** EXERCISE **
Gather from the material every line that contains the string "computer".

** DATA FOR PROCESSING **
----------------
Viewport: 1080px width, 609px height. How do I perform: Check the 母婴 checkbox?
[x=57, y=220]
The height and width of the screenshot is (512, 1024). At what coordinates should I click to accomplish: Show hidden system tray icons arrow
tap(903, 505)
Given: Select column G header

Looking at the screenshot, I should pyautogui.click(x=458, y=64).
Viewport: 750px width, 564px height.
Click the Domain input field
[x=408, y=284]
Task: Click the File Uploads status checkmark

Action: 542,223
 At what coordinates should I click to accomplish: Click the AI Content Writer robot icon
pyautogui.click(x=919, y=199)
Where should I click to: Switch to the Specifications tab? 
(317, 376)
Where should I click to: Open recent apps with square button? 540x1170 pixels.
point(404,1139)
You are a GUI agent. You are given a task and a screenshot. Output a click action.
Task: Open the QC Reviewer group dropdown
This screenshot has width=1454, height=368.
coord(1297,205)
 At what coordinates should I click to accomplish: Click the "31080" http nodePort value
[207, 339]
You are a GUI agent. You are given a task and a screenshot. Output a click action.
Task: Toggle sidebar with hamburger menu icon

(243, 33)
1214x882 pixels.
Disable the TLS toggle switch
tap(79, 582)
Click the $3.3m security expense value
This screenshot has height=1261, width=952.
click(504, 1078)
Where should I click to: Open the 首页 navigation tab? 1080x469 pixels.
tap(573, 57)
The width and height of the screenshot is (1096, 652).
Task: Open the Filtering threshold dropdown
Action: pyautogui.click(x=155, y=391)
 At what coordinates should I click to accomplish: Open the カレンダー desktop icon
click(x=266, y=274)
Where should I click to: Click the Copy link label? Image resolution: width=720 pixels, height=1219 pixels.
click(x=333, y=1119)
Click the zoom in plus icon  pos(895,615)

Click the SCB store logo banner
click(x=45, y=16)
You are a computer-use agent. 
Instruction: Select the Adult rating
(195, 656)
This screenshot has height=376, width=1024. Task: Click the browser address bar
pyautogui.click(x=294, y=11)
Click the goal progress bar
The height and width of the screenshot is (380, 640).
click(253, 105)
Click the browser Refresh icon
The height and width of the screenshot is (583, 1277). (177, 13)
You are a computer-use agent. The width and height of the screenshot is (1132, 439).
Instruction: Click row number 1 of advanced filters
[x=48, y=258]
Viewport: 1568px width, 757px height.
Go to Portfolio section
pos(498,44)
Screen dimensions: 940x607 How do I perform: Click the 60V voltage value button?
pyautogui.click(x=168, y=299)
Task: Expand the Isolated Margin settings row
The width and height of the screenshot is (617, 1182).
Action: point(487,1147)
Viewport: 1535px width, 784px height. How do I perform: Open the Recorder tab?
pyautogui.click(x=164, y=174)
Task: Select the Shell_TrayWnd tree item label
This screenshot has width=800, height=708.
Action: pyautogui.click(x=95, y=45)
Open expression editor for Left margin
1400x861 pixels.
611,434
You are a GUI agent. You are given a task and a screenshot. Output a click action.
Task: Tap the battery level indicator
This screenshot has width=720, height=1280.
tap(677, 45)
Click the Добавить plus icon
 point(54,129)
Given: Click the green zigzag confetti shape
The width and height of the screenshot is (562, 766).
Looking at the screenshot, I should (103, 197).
----------------
** ANSWER FOR THIS EXERCISE **
You are a computer-use agent. 
You are a computer-use agent. The width and height of the screenshot is (1132, 439).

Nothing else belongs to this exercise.